## GOAL OF THE EXERCISE
Each entry is to be transcribed exactly, with nothing added or dropped.

## PROVIDED RECORDS
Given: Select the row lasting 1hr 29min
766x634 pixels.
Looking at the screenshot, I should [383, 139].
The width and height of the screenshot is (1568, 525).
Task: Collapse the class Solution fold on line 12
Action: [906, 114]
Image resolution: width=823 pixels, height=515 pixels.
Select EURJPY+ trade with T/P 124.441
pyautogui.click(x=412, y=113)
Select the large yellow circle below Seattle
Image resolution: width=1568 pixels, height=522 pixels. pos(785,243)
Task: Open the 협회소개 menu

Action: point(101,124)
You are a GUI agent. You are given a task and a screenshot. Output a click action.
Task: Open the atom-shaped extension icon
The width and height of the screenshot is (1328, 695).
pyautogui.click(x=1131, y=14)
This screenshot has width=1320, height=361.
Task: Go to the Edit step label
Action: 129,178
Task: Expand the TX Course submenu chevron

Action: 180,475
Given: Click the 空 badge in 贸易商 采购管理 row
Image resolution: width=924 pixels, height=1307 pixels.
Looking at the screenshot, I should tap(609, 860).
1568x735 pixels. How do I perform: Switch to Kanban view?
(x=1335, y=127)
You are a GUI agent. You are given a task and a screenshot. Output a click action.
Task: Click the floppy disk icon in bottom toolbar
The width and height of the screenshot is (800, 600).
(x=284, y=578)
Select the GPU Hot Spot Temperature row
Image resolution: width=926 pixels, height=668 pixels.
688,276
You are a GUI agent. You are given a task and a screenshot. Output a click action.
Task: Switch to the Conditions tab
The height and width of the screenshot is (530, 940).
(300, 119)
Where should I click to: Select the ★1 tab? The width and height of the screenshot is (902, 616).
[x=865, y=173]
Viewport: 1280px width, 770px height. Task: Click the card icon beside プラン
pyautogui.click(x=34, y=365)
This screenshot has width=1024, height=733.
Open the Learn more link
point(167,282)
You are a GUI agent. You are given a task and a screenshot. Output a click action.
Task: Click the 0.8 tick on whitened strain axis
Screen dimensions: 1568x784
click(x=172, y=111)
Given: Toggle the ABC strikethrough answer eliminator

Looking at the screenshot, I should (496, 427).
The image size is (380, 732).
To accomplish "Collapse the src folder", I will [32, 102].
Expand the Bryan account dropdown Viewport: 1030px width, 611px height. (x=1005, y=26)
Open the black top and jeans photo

## RESULT
Given: Select the row lasting 1hr 29min
766x634 pixels.
Looking at the screenshot, I should [383, 139].
The width and height of the screenshot is (1568, 525).
Task: Collapse the class Solution fold on line 12
Action: [906, 114]
Image resolution: width=823 pixels, height=515 pixels.
Select EURJPY+ trade with T/P 124.441
pyautogui.click(x=412, y=113)
Select the large yellow circle below Seattle
Image resolution: width=1568 pixels, height=522 pixels. pos(785,243)
Task: Open the 협회소개 menu

Action: point(101,124)
You are a GUI agent. You are given a task and a screenshot. Output a click action.
Task: Open the atom-shaped extension icon
The width and height of the screenshot is (1328, 695).
pyautogui.click(x=1131, y=14)
This screenshot has width=1320, height=361.
Task: Go to the Edit step label
Action: 129,178
Task: Expand the TX Course submenu chevron

Action: 180,475
Given: Click the 空 badge in 贸易商 采购管理 row
Image resolution: width=924 pixels, height=1307 pixels.
Looking at the screenshot, I should tap(609, 860).
1568x735 pixels. How do I perform: Switch to Kanban view?
(x=1335, y=127)
You are a GUI agent. You are given a task and a screenshot. Output a click action.
Task: Click the floppy disk icon in bottom toolbar
The width and height of the screenshot is (800, 600).
(x=284, y=578)
Select the GPU Hot Spot Temperature row
Image resolution: width=926 pixels, height=668 pixels.
688,276
You are a GUI agent. You are given a task and a screenshot. Output a click action.
Task: Switch to the Conditions tab
The height and width of the screenshot is (530, 940).
(300, 119)
Where should I click to: Select the ★1 tab? The width and height of the screenshot is (902, 616).
[x=865, y=173]
Viewport: 1280px width, 770px height. Task: Click the card icon beside プラン
pyautogui.click(x=34, y=365)
This screenshot has width=1024, height=733.
Open the Learn more link
point(167,282)
You are a GUI agent. You are given a task and a screenshot. Output a click action.
Task: Click the 0.8 tick on whitened strain axis
Screen dimensions: 1568x784
click(x=172, y=111)
Given: Toggle the ABC strikethrough answer eliminator

Looking at the screenshot, I should (496, 427).
The image size is (380, 732).
To accomplish "Collapse the src folder", I will [32, 102].
Expand the Bryan account dropdown Viewport: 1030px width, 611px height. (x=1005, y=26)
Open the black top and jeans photo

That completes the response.